Content starts

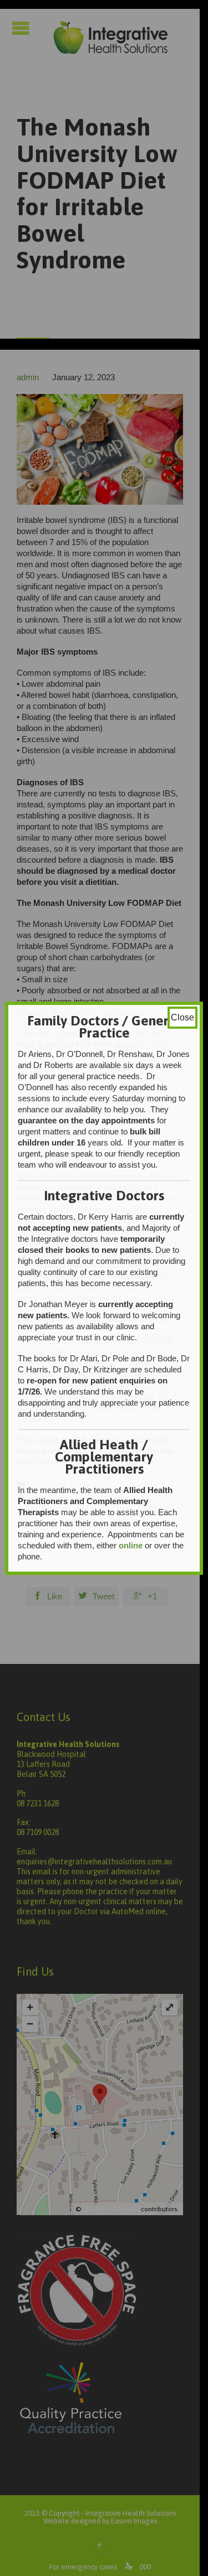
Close (182, 1017)
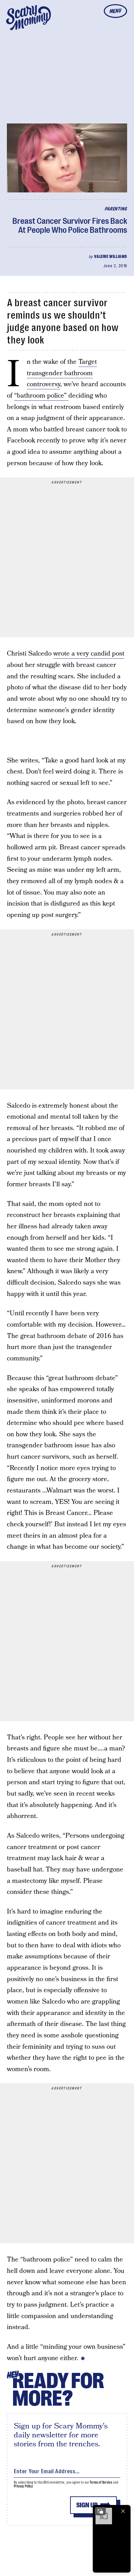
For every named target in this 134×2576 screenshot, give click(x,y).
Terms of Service (101, 2482)
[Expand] (100, 2511)
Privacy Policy (23, 2486)
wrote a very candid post (88, 653)
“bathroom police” (41, 395)
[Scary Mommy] (28, 17)
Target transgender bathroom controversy (62, 373)
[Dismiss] (123, 2511)
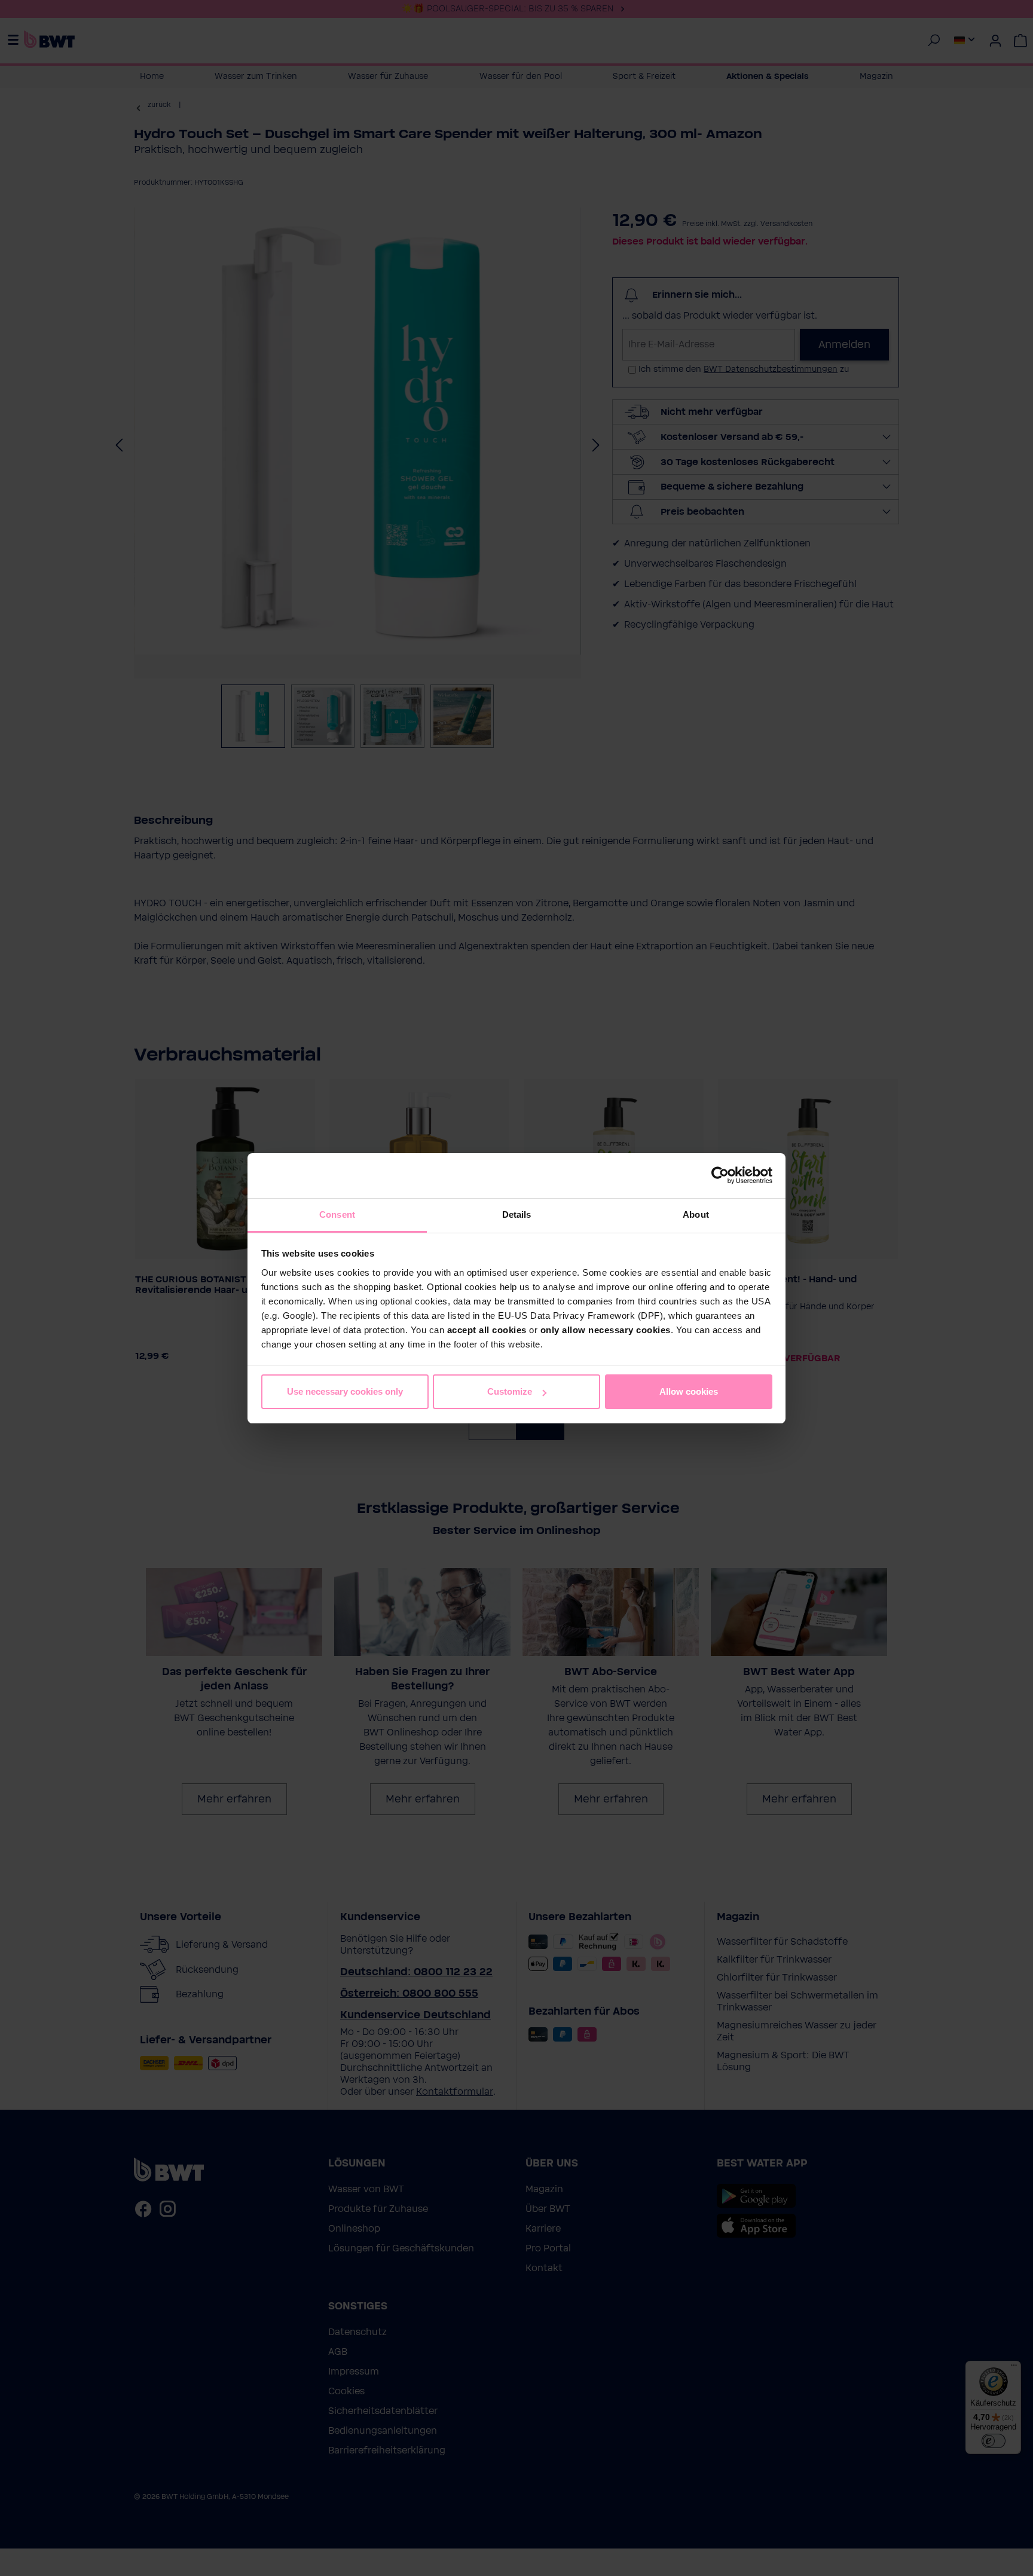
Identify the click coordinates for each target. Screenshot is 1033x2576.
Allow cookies (688, 1391)
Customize (509, 1391)
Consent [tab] (337, 1214)
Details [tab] (516, 1214)
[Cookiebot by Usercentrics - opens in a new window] (720, 1175)
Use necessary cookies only (345, 1391)
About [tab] (696, 1214)
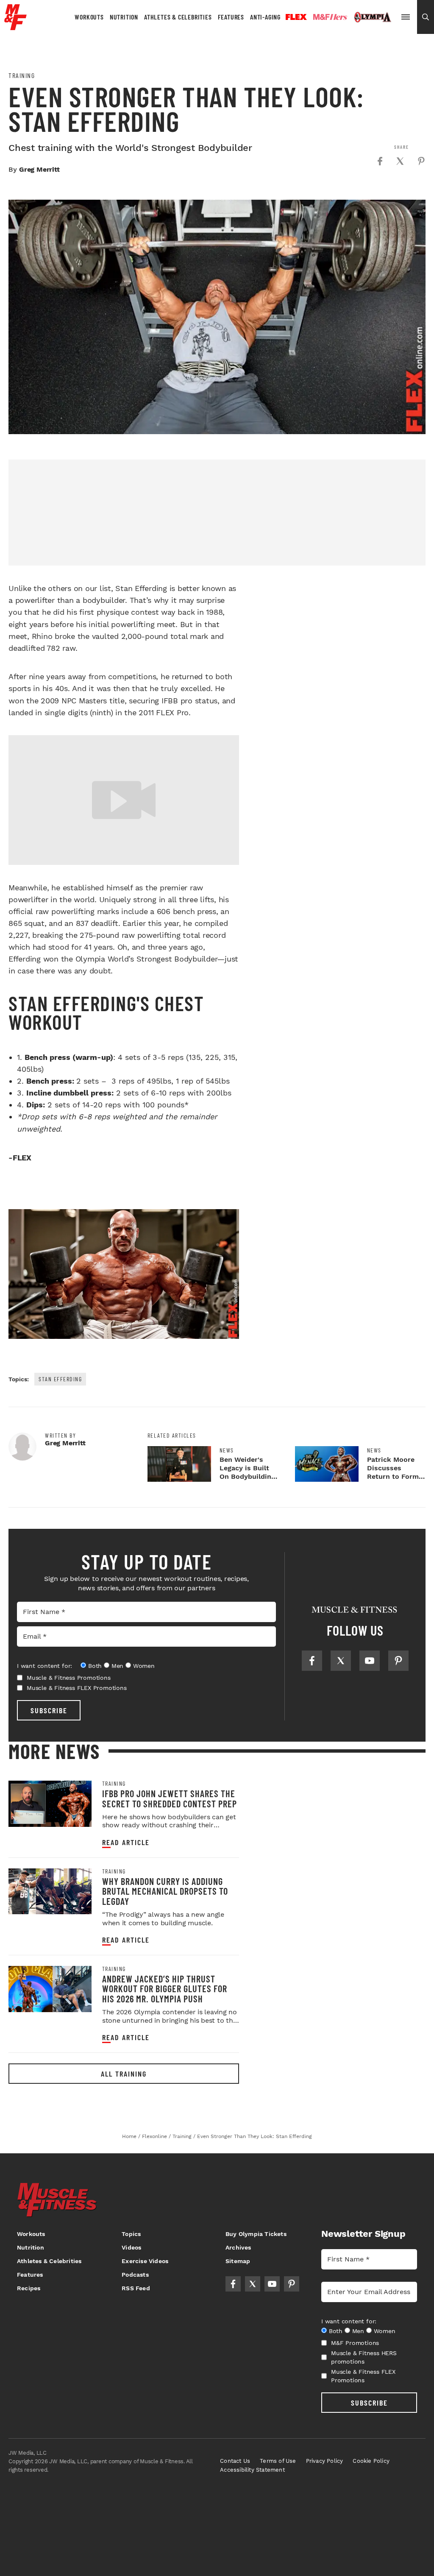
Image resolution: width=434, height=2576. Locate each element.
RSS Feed (136, 2288)
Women (144, 1665)
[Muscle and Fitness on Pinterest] (398, 1660)
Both (95, 1665)
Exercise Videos (145, 2261)
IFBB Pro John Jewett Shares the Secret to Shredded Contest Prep (169, 1798)
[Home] (15, 27)
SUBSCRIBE (49, 1710)
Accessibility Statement (252, 2470)
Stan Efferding (60, 1379)
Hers (330, 17)
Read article (126, 1842)
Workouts (89, 17)
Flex (296, 17)
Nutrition (124, 17)
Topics (131, 2233)
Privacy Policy (324, 2461)
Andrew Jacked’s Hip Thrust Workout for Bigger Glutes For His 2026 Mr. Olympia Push (164, 1988)
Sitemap (237, 2261)
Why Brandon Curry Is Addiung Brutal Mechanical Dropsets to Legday (165, 1891)
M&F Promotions (355, 2342)
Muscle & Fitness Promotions (69, 1677)
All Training (124, 2073)
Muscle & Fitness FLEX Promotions (77, 1687)
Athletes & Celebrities (178, 17)
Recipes (28, 2288)
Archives (238, 2247)
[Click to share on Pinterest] (421, 161)
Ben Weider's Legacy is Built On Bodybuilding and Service (247, 1472)
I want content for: (44, 1665)
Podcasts (135, 2274)
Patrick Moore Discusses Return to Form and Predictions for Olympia (393, 1476)
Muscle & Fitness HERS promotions (364, 2357)
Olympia (372, 17)
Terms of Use (278, 2461)
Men (117, 1665)
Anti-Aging (265, 17)
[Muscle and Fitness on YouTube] (369, 1660)
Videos (131, 2247)
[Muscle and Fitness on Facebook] (312, 1660)
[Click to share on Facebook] (379, 161)
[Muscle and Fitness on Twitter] (341, 1660)
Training (21, 75)
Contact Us (235, 2461)
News (227, 1450)
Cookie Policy (371, 2461)
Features (231, 17)
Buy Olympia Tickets (256, 2233)
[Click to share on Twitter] (400, 161)
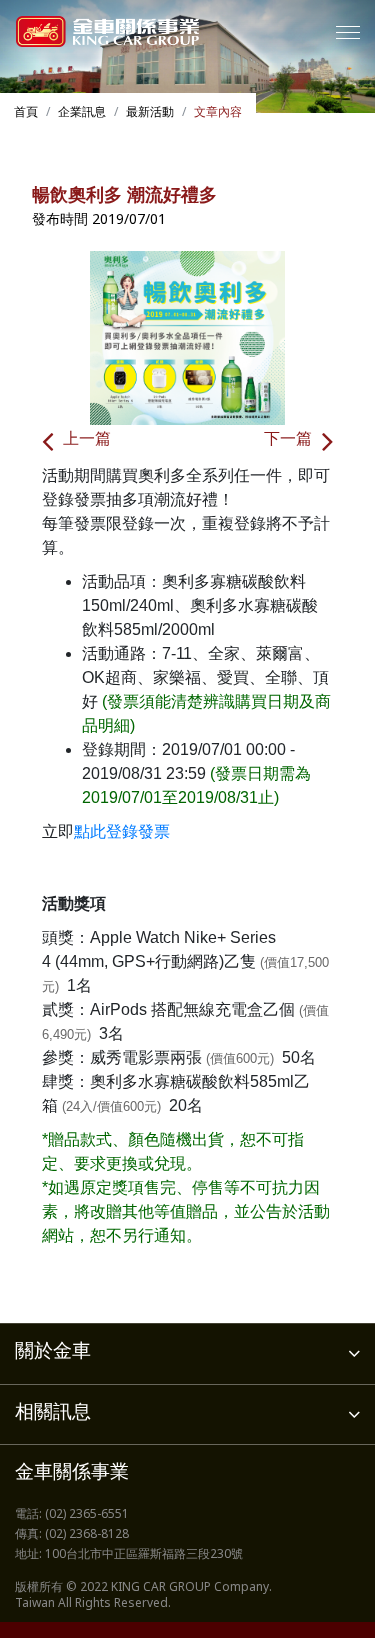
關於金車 (53, 1352)
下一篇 (288, 441)
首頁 (26, 113)
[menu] (348, 32)
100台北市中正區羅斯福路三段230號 (144, 1555)
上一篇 (87, 441)
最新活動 (150, 113)
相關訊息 (53, 1413)
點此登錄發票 (122, 831)
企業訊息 (82, 113)
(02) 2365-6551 (87, 1515)
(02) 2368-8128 (87, 1535)
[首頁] (107, 31)
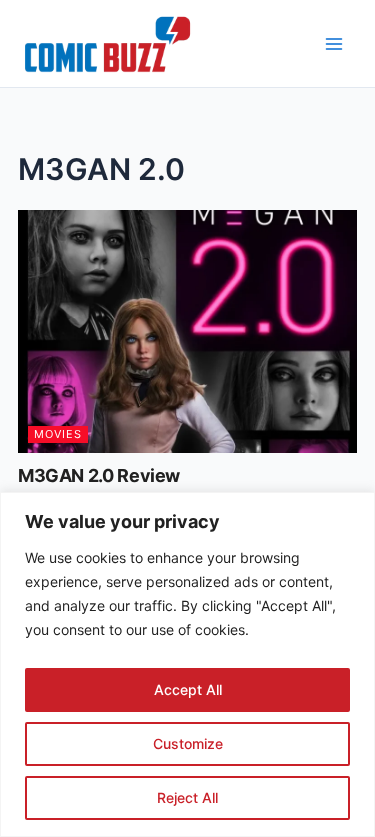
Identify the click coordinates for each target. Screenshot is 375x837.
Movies (58, 434)
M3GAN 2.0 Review (99, 475)
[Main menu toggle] (334, 44)
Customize (188, 743)
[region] (187, 664)
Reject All (187, 797)
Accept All (188, 689)
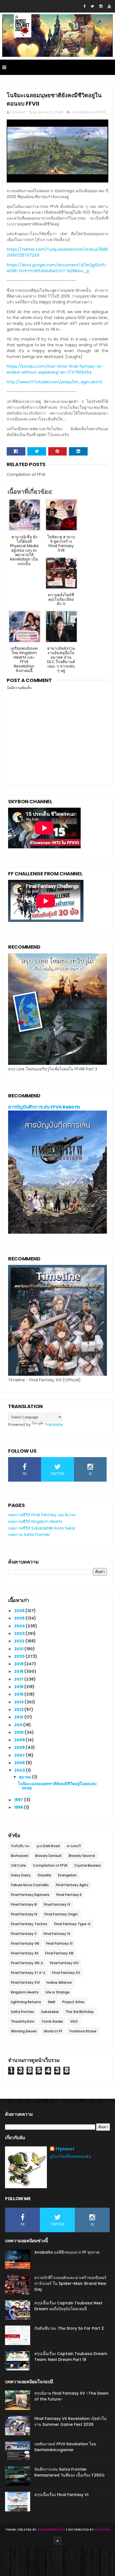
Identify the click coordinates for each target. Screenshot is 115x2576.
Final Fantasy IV (57, 1904)
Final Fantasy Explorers (30, 1894)
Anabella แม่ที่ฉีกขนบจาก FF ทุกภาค (66, 2252)
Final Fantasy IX (24, 1914)
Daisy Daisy (21, 1875)
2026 (19, 1610)
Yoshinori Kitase (83, 2031)
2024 (20, 1626)
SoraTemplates (51, 2529)
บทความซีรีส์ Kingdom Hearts (35, 1521)
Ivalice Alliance (59, 1982)
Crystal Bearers (87, 1865)
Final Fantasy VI (57, 1933)
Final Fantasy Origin (61, 1914)
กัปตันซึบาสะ (20, 1846)
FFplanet (65, 2149)
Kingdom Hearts (25, 1992)
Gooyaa (102, 2529)
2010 (19, 1732)
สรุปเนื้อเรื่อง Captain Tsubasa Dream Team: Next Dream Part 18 (70, 2356)
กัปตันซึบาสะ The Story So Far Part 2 (69, 2328)
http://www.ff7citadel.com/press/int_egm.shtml (54, 382)
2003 (20, 1770)
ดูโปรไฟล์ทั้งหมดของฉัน (70, 2156)
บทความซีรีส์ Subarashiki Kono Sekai (41, 1528)
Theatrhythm (22, 2021)
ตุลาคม (25, 1777)
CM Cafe (18, 1865)
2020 (20, 1656)
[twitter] (92, 6)
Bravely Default (48, 1855)
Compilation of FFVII (89, 112)
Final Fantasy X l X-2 (28, 1972)
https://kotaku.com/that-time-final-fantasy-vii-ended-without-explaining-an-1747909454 (55, 369)
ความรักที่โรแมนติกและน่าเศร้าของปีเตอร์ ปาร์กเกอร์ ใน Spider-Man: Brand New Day (70, 2283)
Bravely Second (82, 1855)
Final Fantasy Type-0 (72, 1924)
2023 (19, 1633)
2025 (19, 1618)
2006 (20, 1763)
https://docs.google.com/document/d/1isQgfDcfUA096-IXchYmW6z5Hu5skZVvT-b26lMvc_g (56, 268)
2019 (19, 1664)
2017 (19, 1679)
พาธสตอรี (74, 1846)
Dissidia (44, 1875)
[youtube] (109, 6)
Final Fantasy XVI (25, 1982)
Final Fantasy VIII (25, 1943)
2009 (20, 1740)
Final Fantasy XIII (59, 1953)
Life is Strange (57, 1992)
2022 (19, 1641)
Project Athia (73, 2002)
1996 (19, 1807)
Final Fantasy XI (59, 1943)
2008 (20, 1747)
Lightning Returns (26, 2002)
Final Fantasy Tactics (29, 1924)
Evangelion (67, 1875)
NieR (51, 2002)
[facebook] (84, 6)
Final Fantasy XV (66, 1972)
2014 (19, 1702)
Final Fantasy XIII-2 (27, 1963)
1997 (19, 1800)
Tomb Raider (52, 2021)
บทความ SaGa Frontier (29, 1534)
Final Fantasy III (24, 1904)
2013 (19, 1709)
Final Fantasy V (24, 1933)
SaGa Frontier (22, 2011)
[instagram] (100, 6)
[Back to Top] (57, 2540)
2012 (19, 1717)
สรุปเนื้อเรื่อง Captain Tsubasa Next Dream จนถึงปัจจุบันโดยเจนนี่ (68, 2306)
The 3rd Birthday (80, 2011)
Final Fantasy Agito (72, 1885)
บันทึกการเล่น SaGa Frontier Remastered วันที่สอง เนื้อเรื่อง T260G (69, 2472)
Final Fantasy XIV (64, 1963)
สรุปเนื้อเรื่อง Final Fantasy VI (61, 2494)
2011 (18, 1725)
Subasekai (50, 2011)
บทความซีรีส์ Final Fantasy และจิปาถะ (42, 1515)
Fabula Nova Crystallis (30, 1885)
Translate (53, 1424)
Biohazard (19, 1855)
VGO (74, 2021)
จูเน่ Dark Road (48, 1846)
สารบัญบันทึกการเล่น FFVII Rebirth (44, 1107)
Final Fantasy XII (24, 1953)
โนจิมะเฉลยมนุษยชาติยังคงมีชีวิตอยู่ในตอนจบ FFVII (57, 1786)
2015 (19, 1694)
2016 (19, 1686)
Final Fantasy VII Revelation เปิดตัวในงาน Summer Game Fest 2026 (70, 2421)
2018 (19, 1671)
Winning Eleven (24, 2031)
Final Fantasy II (69, 1894)
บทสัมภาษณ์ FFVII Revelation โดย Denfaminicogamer (65, 2447)
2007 (20, 1755)
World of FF (53, 2031)
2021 (19, 1649)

Content ends

## [TASK STATEMENT]
Filter the listing down to the lines holding the word "Tsubasa", and return those.

## [RESULT OF THIS EXERCISE]
สรุปเนื้อเรื่อง Captain Tsubasa Dream Team: Next Dream Part 18 (70, 2356)
สรุปเนื้อเรื่อง Captain Tsubasa Next Dream จนถึงปัจจุบันโดยเจนนี่ (68, 2306)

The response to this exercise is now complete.